Edmund White has written a probing and admiring elegy to Rimbaud in his book, Rimbaud, the Double Life of a Rebel (published in 2008). Based on my reading of this book, Rimbaud had a multiple layering of lives, not just a double life but a twisting and rolling of layers of himself, the genius and the seeker, into a myriad of lives. All the lives came together in the end, to a solitary point of misery. For Rimbaud was miserable for much of his life, miserable or bored, and that is the wonder of his work; his poems are neither miserable nor boring nor languid nor pessimistic. At the core, his work was what he was: seeking and pursuing and capturing in a wholly new manner, change.

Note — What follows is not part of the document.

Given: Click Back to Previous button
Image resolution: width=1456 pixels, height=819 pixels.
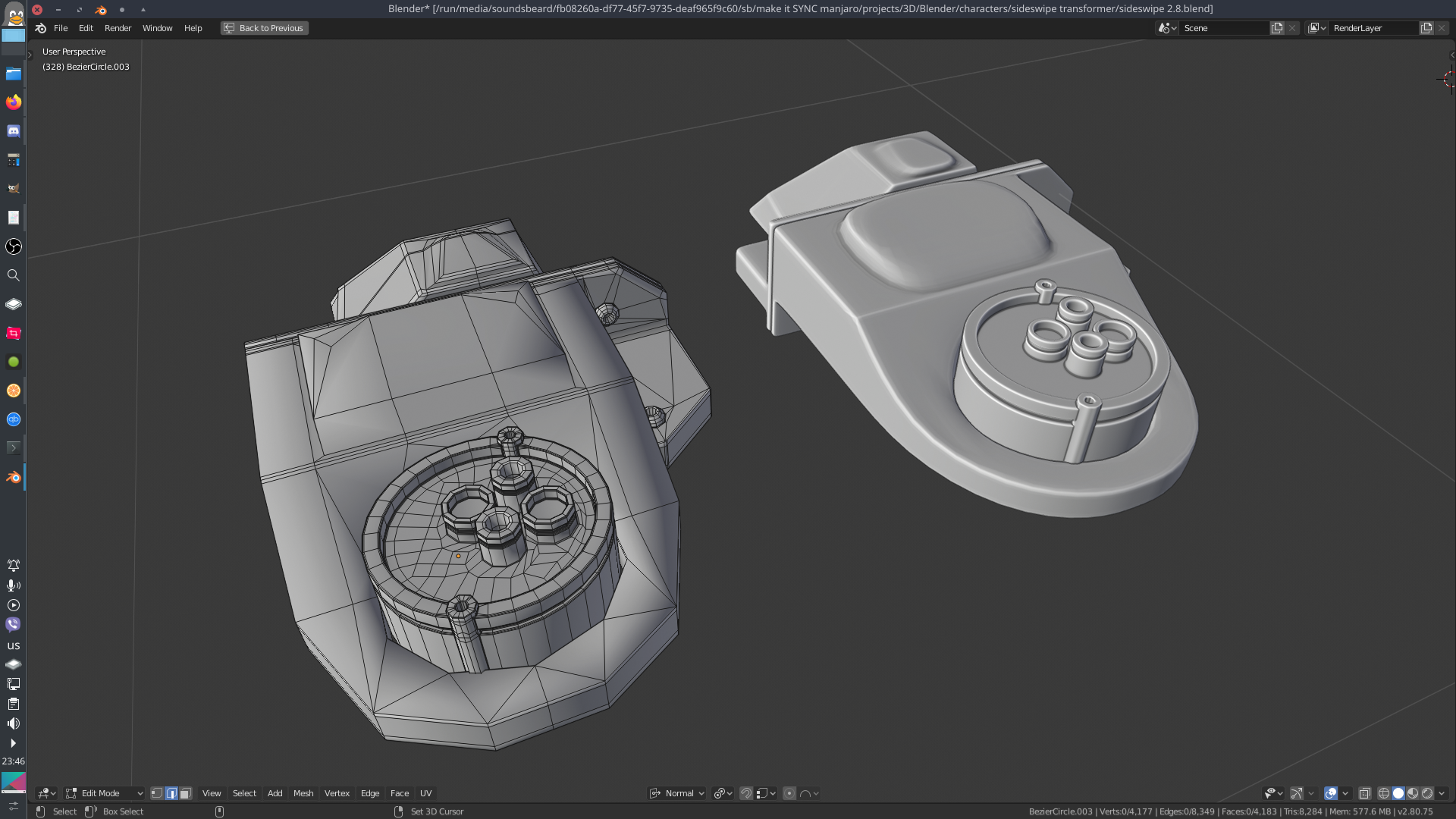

Change of emotion, of life, of love, of a future in exchange for a past.
My favorite work of Rimbaud is “The Drunken Boat”, the way it literally navigates the reader through a journey of unknown destination. It is not the point of arrival that matters, it is the journey.
Rimbaud’s first life was that of exceptional and brilliant and obedient student; this was followed by life as rebel poet who sought to destroy all learned reactions through drink and excess, forbidden love and imposed poverty, traveling far and wide but then always returning home to his strict and domineering mother. His passionate and manipulative affair with Verlaine, his scouring of self to achieve a new poetry, his use of new forms and new meters and really the first free form of western poetry was fantastic and to be admired and applauded and shared. But Rimbaud alienated everyone around him; anyone who could help, was turned off; anyone who tried to help, could not do enough, while Rimbaud was alive.
White moves beyond the biographical milestones and lurid details to search the poetry of Rimbaud, and of his lover Verlaine, for what Rimbaud was after. Rimbaud worked so hard, sought for so long amidst doubts within himself and without, withstood the feverish toll of love with another man (frowned upon inside and outside society) and he achieved so much. His poems show influential and revolting genius; the poems of Verlaine are lyrical and lovely, and yet are witness to Rimbaud’s new way of writing poetry. It is unbelievable that Rimbaud wrote seriously for only four fevered and crazed years; the discipline, the rewrites, the beauty. To have achieved all that all within such a short span of time could only have happened because he did (he was able to) live many lives at once: the dissolute, the obsessive, the rogue, the manipulator. But always he cycled back to the poet, to his production of poems and prose. Until he stopped the writing altogether.
And then began the next life of Rimbaud, at age twenty-one. He took himself outside of literature, he no longer even read prose or poetry. He went to Africa and became a (frustrated) man of trade. He sent for books still but the books gave him facts only, the practical facts of how to get things done, build things and trade things. The work he had done to move poetry to a new plane, a new place, a new sensation of reading and feeling, he left behind. He left abruptly and absolutely. Why? White cannot answer that question. Had all those lives Rimbaud lived taken their toll? Somehow he was let down, he was left cold. In Africa, importing and exporting goods, running guns and counting coffee beans, he was as miserable and complaining as ever, but now he complained of harsh weather and cheating Africans and annoying disease.
The last years of his life in Africa he remained largely solitary and cranky, without a remnant of the extreme living he’d pursued for his art. All the drinking, the physical loving (I’m not sure he was capable of emotional loving and attachment) the reading and the writing and the late hours and little food and the walking for miles and miles just to get somewhere away from where he was, none of that persisted in Africa.
What I found so sad is that Rimbaud was never happy, not in any of the lives he created. Suffering for the sake of his art? His driving genius never let him rest? Maybe it was too much to ask for happiness in the anxious times he lived in, what with the end of French power with Napoleon’s demise at the hands of the Prussians, and then the Paris Commune and its brutal suppression. Yet these years were also the start of La Belle Epoque, he should have been giddy at least once in awhile.
Happiness is a fleeting state, perhaps, and he chased it away for the sake of the scourge, and the scourging was for the sake of the art. But do artists have to scourge themselves to create a new canon? Now, in our more permissive and flamboyant (egotistical parading) times, the artist may want to take the opposite course, the quietest route away from burning flame, to find something new all over again.
White’s translations of Rimbaud’s poems are very good. I’ll end with a lovely and wrenching piece from “The Drunken Boat”:
“But it’s true I’ve wept too long! Dawns are
Every moon is ghastly and every sun bitter;
Acrid love has pumped me full of intoxicating
O may my keel explode! O let me sink at sea!”